[What is required] Take each line below that has "value" and copy it.

[Data for the task]
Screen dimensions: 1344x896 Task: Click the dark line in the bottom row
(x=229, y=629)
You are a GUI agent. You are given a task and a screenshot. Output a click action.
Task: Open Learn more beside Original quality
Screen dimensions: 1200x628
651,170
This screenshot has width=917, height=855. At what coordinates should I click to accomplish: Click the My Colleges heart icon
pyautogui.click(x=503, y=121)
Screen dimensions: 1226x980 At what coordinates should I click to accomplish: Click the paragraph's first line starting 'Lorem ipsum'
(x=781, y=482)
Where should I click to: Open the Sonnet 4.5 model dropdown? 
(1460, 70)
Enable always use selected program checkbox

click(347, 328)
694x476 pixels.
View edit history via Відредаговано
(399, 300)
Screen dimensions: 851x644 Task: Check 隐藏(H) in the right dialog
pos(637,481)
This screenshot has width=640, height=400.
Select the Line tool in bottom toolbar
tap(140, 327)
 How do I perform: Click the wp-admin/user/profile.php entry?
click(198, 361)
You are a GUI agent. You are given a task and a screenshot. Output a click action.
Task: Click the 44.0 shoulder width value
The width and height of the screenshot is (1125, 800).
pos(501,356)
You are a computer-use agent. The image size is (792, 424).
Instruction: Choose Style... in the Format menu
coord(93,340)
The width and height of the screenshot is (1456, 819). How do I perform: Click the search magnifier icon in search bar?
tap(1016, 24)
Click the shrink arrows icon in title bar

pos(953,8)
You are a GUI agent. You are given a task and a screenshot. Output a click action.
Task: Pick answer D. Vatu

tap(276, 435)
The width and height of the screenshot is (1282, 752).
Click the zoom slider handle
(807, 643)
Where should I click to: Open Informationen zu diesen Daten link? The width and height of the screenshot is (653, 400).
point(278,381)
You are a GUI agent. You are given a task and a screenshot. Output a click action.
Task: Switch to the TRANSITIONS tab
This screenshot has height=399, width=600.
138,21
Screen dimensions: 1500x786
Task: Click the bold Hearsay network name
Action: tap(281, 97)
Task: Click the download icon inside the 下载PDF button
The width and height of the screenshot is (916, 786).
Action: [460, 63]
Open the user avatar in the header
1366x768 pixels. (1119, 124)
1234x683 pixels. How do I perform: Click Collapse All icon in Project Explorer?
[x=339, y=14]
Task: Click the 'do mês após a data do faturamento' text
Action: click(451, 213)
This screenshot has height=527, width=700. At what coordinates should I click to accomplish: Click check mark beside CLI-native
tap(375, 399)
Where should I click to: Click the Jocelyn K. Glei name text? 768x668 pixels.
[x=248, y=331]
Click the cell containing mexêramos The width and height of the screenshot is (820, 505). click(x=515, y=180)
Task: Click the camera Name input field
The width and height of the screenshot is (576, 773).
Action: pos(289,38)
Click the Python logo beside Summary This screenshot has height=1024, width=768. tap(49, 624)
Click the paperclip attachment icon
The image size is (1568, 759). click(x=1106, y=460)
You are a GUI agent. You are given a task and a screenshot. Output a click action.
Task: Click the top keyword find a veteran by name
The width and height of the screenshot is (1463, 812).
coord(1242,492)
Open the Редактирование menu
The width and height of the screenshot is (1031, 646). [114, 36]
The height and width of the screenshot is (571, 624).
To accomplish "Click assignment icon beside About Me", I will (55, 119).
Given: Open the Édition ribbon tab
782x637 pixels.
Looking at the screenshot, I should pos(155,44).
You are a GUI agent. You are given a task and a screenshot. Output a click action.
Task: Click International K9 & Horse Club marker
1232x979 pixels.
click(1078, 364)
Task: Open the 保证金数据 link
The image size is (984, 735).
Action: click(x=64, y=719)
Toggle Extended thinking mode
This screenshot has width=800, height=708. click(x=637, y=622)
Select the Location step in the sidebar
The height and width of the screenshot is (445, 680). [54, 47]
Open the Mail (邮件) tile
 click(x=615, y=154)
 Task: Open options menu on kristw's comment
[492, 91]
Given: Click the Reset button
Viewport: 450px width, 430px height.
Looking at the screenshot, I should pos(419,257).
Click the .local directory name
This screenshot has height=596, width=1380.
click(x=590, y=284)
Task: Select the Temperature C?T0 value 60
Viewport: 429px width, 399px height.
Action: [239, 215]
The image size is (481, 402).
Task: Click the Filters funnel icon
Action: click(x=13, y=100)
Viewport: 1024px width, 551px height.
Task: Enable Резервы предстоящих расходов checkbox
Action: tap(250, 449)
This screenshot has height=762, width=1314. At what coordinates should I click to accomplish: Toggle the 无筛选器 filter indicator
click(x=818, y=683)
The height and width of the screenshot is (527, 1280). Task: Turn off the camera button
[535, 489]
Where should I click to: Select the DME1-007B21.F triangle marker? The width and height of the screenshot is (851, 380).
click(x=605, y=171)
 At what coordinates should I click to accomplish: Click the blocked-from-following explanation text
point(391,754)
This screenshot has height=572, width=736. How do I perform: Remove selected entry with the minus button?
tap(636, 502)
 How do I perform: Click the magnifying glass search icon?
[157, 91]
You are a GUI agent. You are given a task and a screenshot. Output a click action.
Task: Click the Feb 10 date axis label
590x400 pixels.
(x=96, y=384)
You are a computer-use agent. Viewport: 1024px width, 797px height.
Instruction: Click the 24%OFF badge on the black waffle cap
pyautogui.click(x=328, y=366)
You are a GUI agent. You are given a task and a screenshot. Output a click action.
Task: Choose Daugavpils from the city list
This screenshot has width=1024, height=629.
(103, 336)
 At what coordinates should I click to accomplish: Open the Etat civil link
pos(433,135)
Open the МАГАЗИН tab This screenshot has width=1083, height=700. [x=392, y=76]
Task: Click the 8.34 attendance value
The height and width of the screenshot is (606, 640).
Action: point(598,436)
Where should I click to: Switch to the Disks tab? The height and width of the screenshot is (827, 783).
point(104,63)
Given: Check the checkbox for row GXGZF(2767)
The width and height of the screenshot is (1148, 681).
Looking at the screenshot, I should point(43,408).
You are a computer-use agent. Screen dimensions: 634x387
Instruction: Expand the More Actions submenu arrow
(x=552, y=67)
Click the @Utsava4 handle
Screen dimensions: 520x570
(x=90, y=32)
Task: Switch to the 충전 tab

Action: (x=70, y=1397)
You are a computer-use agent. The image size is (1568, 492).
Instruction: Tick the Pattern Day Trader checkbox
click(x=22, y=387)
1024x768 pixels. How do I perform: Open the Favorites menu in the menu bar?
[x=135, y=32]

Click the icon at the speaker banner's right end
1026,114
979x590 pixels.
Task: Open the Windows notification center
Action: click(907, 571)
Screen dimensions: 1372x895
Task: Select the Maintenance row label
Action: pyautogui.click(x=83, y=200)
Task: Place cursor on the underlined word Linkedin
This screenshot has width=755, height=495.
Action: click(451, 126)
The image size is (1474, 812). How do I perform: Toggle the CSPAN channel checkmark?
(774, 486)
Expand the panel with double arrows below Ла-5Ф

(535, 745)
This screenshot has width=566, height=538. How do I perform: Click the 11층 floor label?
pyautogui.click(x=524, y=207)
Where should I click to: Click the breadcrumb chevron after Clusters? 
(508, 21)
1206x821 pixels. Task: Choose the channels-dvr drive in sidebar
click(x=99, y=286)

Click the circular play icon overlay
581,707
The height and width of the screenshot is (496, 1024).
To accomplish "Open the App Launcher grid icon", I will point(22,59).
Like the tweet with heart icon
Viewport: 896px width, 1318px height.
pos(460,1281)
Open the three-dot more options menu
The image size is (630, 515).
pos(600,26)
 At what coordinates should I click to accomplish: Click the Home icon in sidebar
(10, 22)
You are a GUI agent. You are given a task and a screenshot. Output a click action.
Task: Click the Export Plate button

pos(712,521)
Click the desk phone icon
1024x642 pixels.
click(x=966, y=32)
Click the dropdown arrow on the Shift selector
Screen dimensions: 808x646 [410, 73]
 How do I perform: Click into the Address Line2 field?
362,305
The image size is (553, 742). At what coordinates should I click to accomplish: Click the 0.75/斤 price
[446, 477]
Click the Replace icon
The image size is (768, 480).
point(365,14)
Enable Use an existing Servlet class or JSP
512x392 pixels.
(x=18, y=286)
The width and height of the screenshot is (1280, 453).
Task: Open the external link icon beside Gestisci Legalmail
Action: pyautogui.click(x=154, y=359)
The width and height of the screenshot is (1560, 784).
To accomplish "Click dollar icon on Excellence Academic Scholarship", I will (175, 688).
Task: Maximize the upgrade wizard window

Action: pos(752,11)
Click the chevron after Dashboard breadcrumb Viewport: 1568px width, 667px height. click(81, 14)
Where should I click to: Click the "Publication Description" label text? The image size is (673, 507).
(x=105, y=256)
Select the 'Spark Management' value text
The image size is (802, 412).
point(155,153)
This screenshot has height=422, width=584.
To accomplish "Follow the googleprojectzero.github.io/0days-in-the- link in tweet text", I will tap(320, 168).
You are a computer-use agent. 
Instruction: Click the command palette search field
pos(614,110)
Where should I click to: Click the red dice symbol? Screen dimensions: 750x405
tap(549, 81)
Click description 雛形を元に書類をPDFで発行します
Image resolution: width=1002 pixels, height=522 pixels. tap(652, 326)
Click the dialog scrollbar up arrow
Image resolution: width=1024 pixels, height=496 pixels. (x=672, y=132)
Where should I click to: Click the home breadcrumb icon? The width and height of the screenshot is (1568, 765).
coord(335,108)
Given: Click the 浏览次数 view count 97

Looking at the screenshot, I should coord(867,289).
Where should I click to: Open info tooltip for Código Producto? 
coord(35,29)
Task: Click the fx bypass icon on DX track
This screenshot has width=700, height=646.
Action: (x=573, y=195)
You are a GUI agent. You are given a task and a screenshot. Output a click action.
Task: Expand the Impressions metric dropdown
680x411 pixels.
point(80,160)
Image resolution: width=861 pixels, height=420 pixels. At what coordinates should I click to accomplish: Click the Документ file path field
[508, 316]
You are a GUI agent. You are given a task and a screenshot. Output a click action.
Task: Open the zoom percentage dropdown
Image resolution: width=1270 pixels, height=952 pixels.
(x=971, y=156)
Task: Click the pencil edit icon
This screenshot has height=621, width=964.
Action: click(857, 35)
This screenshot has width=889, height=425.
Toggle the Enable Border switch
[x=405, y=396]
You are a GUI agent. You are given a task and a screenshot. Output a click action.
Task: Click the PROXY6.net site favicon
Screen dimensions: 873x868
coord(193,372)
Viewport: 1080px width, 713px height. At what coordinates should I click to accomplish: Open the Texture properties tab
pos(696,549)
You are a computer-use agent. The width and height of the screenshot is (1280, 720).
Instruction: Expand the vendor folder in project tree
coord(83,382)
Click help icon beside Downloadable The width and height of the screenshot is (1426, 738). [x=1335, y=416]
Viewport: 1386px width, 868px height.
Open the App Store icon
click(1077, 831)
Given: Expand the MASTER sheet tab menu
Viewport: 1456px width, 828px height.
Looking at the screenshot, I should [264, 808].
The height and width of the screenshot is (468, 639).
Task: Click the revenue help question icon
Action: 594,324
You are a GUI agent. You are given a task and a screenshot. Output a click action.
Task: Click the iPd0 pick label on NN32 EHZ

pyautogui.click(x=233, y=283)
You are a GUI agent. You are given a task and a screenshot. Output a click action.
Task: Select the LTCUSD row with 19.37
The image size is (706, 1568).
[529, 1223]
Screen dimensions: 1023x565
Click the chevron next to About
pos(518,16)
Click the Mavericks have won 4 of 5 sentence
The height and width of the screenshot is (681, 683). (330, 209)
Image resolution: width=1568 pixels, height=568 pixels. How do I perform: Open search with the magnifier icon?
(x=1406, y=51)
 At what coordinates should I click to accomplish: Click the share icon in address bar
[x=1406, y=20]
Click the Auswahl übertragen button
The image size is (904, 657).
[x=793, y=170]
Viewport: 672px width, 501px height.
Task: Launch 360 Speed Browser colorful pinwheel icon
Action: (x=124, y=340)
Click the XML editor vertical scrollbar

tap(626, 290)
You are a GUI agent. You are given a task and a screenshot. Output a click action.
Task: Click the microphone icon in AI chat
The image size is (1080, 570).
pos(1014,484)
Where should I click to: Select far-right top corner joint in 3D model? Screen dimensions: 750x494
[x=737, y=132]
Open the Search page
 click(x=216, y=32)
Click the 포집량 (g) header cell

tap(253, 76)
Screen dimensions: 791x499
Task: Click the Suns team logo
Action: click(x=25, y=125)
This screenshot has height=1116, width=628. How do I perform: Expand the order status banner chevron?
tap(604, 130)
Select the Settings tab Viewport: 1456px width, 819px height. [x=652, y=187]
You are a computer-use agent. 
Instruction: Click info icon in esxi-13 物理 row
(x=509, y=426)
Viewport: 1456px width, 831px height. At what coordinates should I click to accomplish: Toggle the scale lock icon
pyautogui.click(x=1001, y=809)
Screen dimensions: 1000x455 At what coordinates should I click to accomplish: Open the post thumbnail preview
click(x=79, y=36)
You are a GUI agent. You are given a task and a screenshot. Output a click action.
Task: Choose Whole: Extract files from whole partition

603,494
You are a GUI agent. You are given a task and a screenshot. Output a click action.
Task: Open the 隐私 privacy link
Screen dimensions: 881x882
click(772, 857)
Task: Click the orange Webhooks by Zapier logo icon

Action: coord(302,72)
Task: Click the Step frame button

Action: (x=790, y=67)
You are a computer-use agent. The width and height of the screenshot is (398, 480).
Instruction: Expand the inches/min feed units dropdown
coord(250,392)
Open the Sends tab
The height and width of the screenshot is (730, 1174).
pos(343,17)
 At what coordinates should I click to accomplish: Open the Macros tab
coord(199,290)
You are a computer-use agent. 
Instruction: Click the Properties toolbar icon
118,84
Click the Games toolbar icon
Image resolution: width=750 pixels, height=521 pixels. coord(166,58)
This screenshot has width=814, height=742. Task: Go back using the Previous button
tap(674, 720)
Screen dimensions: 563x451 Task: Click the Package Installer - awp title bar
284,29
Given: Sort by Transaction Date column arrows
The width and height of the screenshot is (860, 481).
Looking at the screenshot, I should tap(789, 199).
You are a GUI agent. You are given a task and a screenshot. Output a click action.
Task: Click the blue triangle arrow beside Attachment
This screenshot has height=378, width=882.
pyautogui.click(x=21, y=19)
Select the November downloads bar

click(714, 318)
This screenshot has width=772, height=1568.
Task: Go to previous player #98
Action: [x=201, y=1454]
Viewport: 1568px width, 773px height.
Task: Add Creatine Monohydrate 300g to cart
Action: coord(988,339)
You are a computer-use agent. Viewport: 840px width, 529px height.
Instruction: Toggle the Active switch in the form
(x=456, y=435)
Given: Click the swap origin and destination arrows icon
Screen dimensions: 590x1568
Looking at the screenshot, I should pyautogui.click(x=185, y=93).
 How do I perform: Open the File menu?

[Reply]
Task: Click the 44.0 shoulder width value
Task: Select the Temperature C?T0 value 60
Task: Click the 8.34 attendance value
Select the 'Spark Management' value text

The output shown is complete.